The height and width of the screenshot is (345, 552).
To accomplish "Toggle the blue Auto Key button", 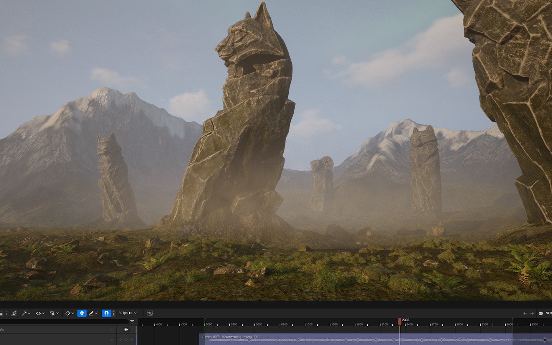I will (x=82, y=313).
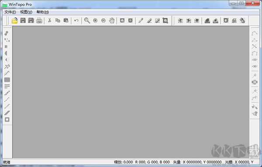Click the Zoom in plus icon

coord(95,20)
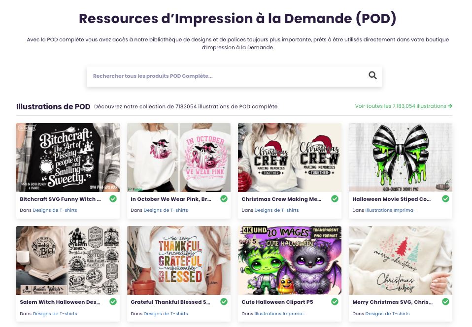The width and height of the screenshot is (472, 327).
Task: Select the Halloween striped bow thumbnail
Action: tap(401, 157)
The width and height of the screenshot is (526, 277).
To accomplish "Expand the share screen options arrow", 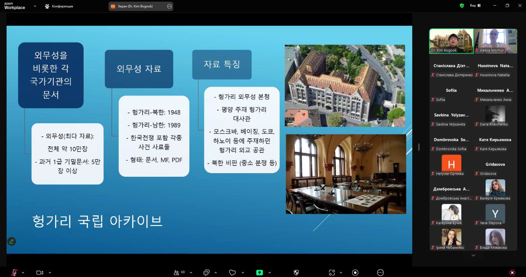I will 270,272.

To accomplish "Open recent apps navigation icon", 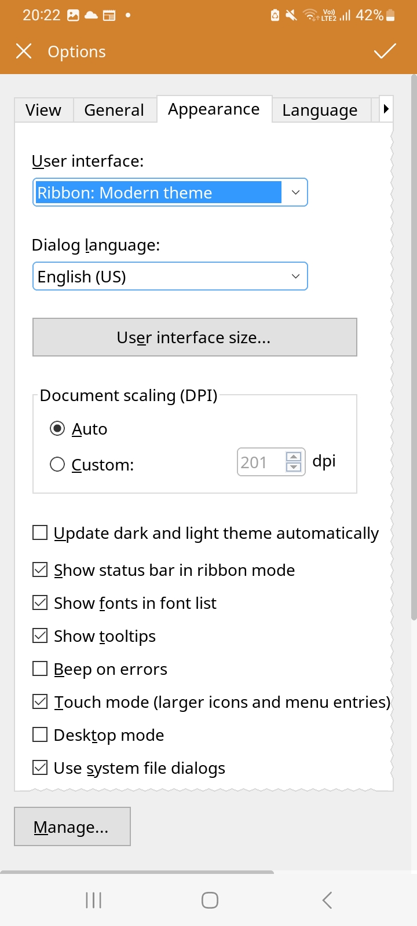I will (93, 900).
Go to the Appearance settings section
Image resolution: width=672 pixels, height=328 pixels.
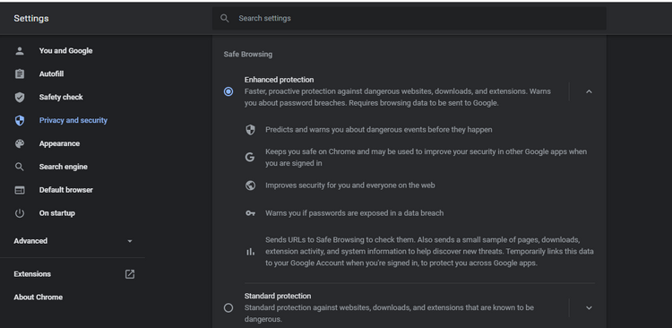pos(59,143)
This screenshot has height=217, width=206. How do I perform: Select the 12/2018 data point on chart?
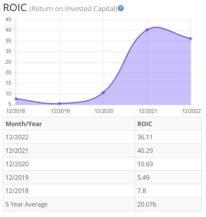16,99
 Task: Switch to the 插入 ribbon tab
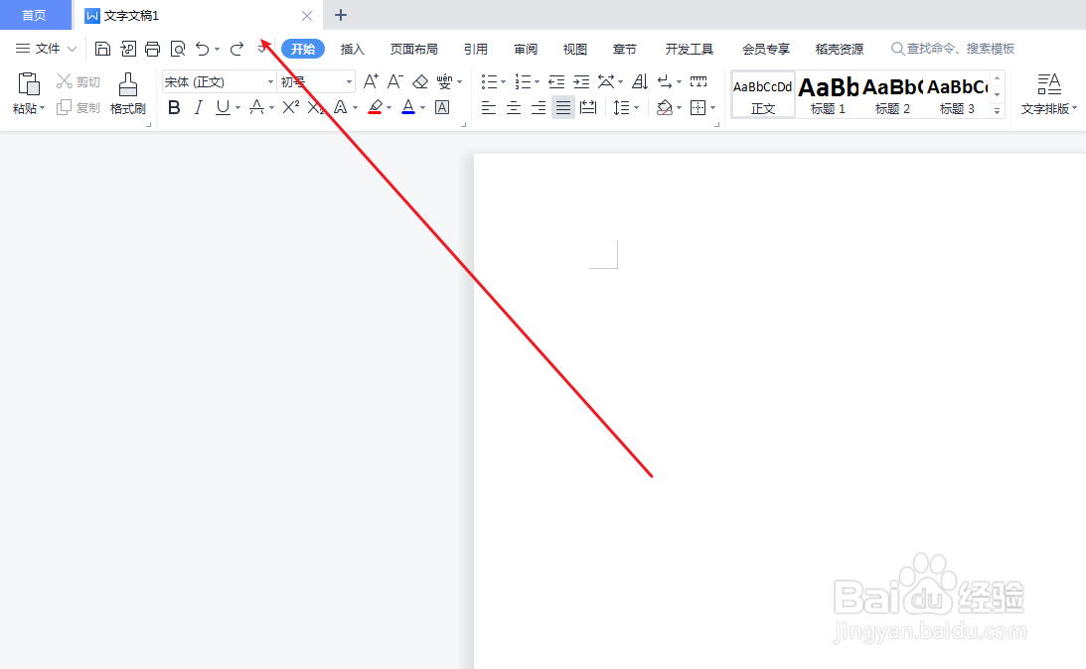pos(353,48)
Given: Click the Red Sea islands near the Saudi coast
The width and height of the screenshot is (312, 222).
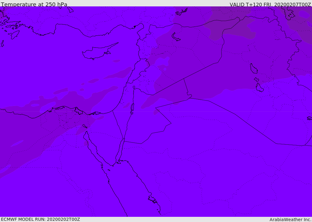Looking at the screenshot, I should point(152,199).
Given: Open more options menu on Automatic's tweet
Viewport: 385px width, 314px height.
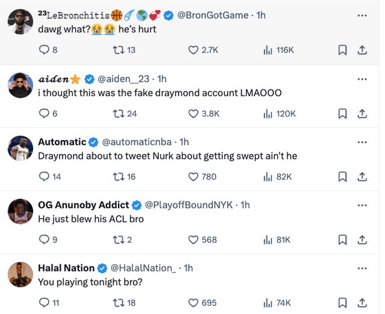Looking at the screenshot, I should click(x=362, y=142).
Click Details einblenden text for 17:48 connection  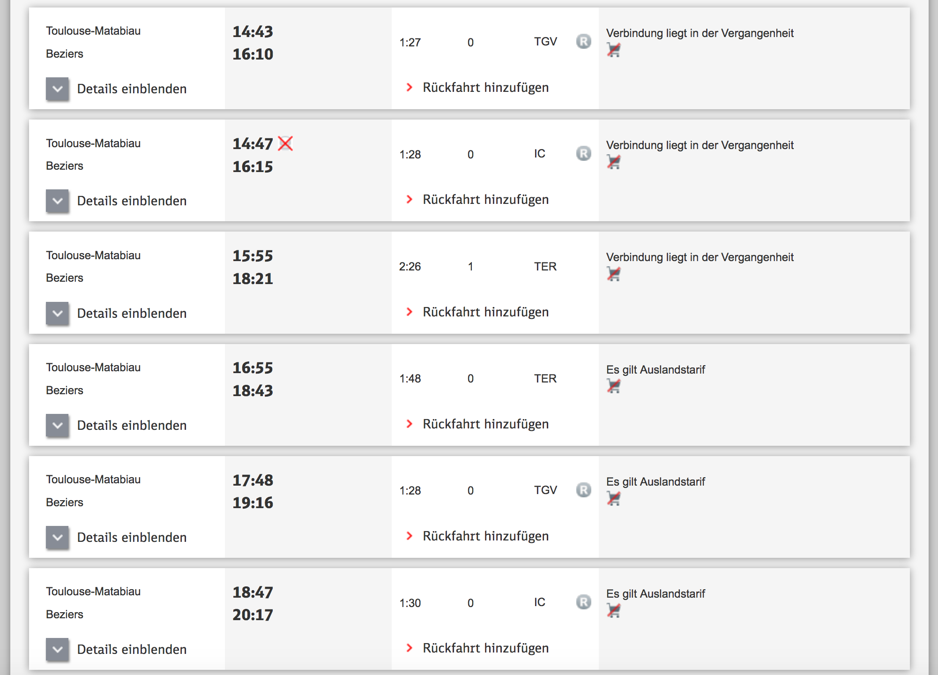(x=132, y=537)
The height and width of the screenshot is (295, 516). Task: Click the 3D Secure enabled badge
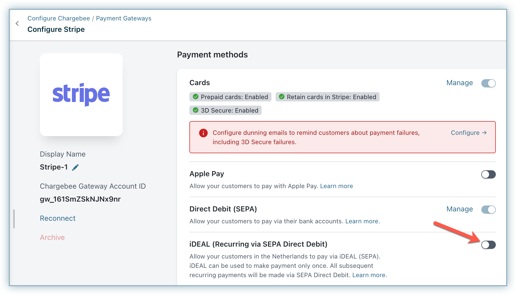tap(225, 110)
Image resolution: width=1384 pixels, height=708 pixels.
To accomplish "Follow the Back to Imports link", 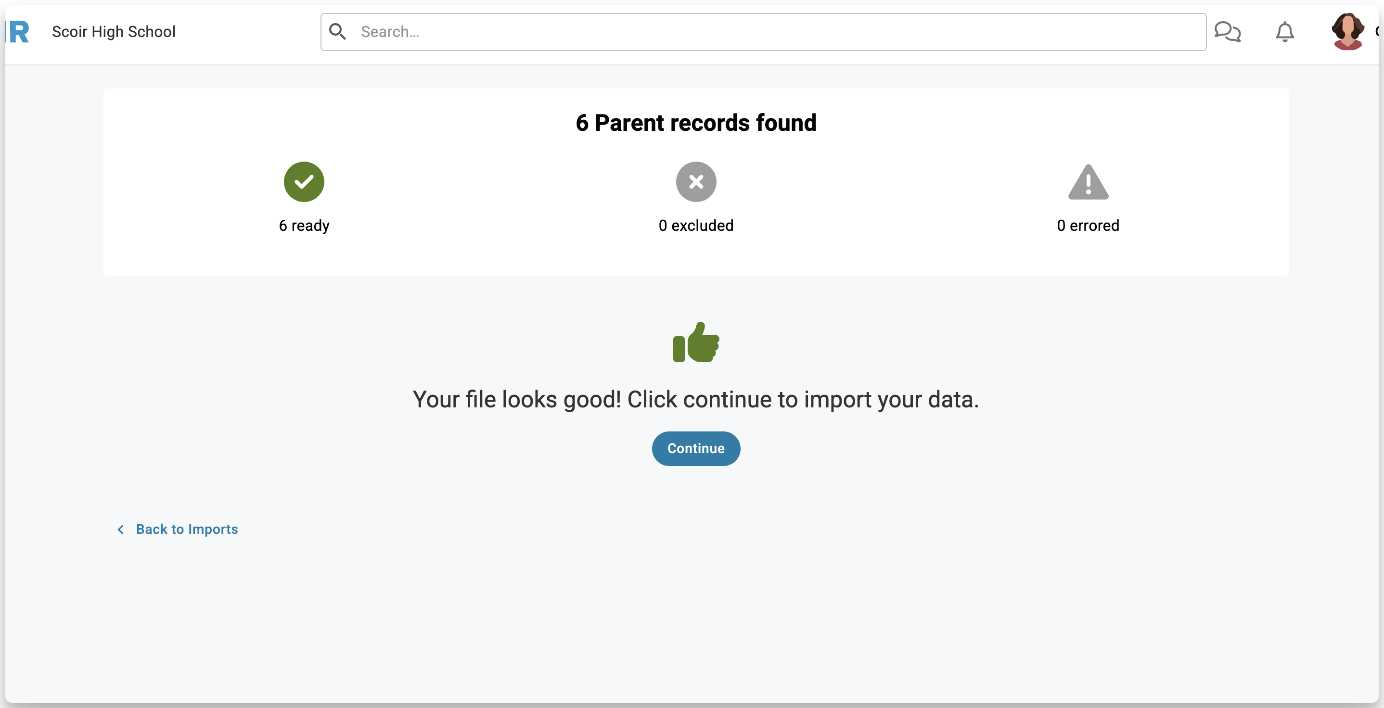I will click(186, 530).
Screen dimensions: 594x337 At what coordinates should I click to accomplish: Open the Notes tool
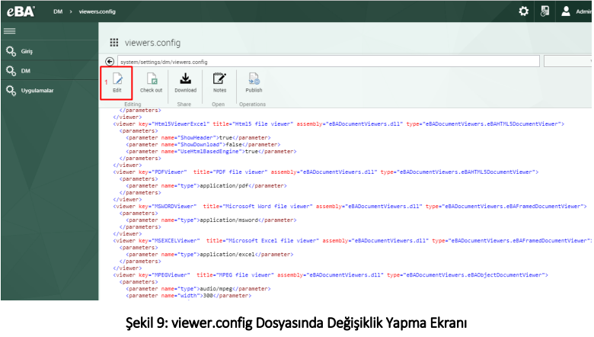tap(219, 79)
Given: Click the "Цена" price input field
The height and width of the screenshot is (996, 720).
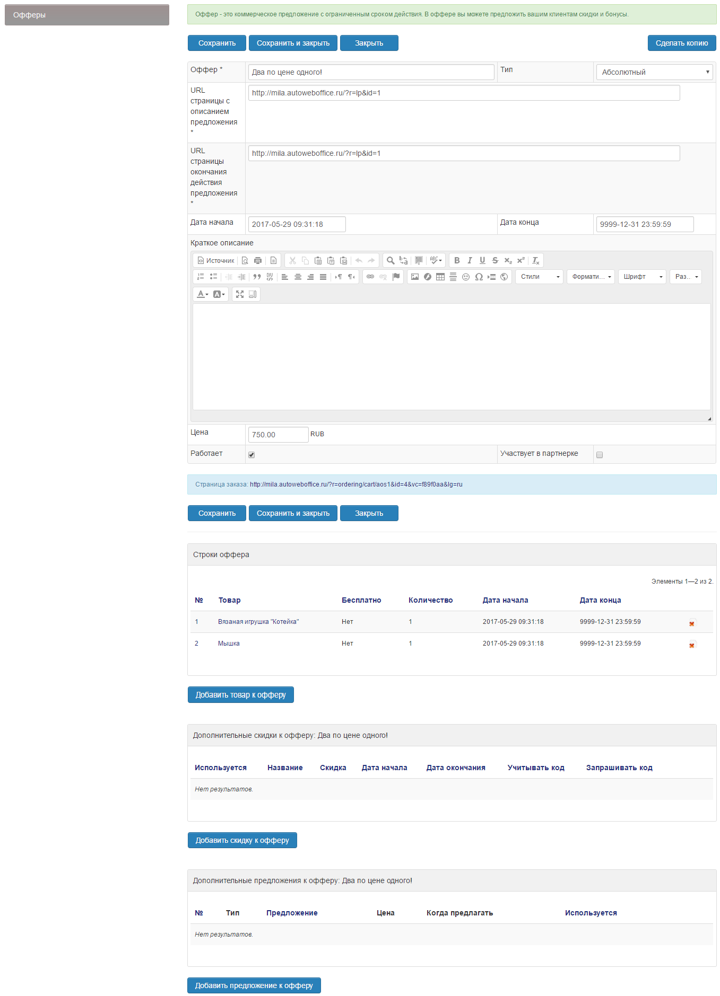Looking at the screenshot, I should [278, 435].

* [WRITTEN EXERCISE]: Pick out each line from the entries above that contains the string "Task" and copy it in full.

* [SOLUTION]:
Task: Select the Halloween striped bow thumbnail
 Task: Switch to the 插入 ribbon tab
The height and width of the screenshot is (295, 516). Task: Click the 3D Secure enabled badge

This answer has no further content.